Inner regularity property of Radon measures in metric spaces

Let us agree to say that $\mu$ is a Radon measure on a metric space $X$ if it is a Borel measure which is finite on compact subsets and is such that:

• Every measurable subset $A$ is outer regular, meaning that $$\mu(A)=\inf\{\mu(V)\ |\ A\subset V,\ V\ \text{is open}\};$$
• Every open subset $U$ is inner regular, meaning that $$\mu(U)=\sup\{\mu(K)\ |\ K\subset U,\ K\ \text{is compact}\}.$$

The present question regards inner regularity.

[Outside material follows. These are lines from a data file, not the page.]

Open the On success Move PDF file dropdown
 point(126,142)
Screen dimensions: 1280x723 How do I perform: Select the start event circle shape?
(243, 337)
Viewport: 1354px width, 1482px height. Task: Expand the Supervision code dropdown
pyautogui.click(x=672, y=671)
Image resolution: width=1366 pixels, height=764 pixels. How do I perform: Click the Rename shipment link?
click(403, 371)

Indeed, as I read in Evans-Gariepy's Measure theory and fine properties of functions, Theorem 4, Chapter 1 (*), if $X=\mathbb{R}^n$ then every measurable subset is automatically inner regular. Is this a property of $\mathbb{R}^n$ alone? Formally:

Question. Which metric spaces have the property that for any Radon measure every measurable subset is inner regular?

(*) Notation and conventions in this book are a bit different from the ones of the present post.

EDIT. Specifically, in Evans-Gariepy's book a measure is a extended-real valued set function which is monotone and subadditive (usually, this is called a outer measure). A measurable set is one which satisfies Caratheodory's criterion: $$E\ \text{is measurable} \iff \forall T\subset X,\ \mu(T)=\mu(T\cap E)+ \mu(T\cap E^c).$$ A Radon measure is a (outer) measure which is:

1. Borel regular, meaning that every Borel set is measurable and every set (even nonmeasurable ones) is contained in a Borel set of the same (outer) measure;
2. Finite on compact subsets.

The aforementioned Theorem 4 of Chapter 1 says that, given a Radon (outer) measure on $\mathbb{R}^n$, every set (measurable or not) is outer regular and every measurable set is inner regular.

Remark 1. If $\mu$ is a Borel regular measure on $X$ such that every Borel set is inner regular, then every measurable subset of finite measure is inner regular. Indeed, if $M\subset X$ is measurable and has finite measure, then by applying two times the Borel regularity property we can get a Borel set $M'$ which is contained in $M$ and has the same measure as $M$.

Remark 2. In particular, if $X$ is locally compact and is expanding union of compact sets, as in Micheal's kind answer below, and if $\mu$ is a Borel regular Radon (outer) measure, I believe that every (Caratheodory) measurable subset is inner regular. Indeed let $M\subset X$ be measurable. If $\mu(M)<\infty$ we are done. If $\mu(M)=\infty$ then we can write it as an expanding union of sets of finite measure: $M=\cup_1^\infty M_j$. Every $M_j$ contains a compact $K_j$ such that $\mu(K_j)\ge \mu(M_j)-1$. Letting $j\to \infty$, $\mu(M_j)\to \mu(M)=\infty$ and so $\mu(K_j)\to \infty$ too. This proves the claim.

Solution 1:

Every finite measure on a topological space is outer regular if and only if it is inner regular, so compactness would be sufficient (and every finite measure on metric space is automatically both inner and outer regular). Another sufficient condition is that the space is the union of an increasing sequence of compact sets, which covers the case of $\mathbb{R}^n$.

One can look this up in: Aliprantis & Border 2006, "Infinite Dimensional Analysis" in section 12.1.

Edit: Lurker has pointed out that aliprantis and Border use the weaker notion of inner regularity of apprximating sets from below by closed sets. What is called inner regularity here, they call tightness. It is automatic for finite measures on Polish spaces but not all metric spaces.

Solution 2:

In every locally compact $\sigma$-compact space a Radon measure, as you defined it, is inner regular (on all - not just open - measurable sets). This is Corollary 7.6 from Real Analysis by Folland (who uses the same definitions as you). You don't need it to be a metric space.

(Although it's nice to note that if it is a metric space, in addition to being locally compact $\sigma$-compact, then all locally finite Borel measures satisfy these properties by Corollary 7.8 of the same book).

Note: this might be exactly what Greinecker said, but it seems he referred to a book using a different definition, so I thought this might be helpful.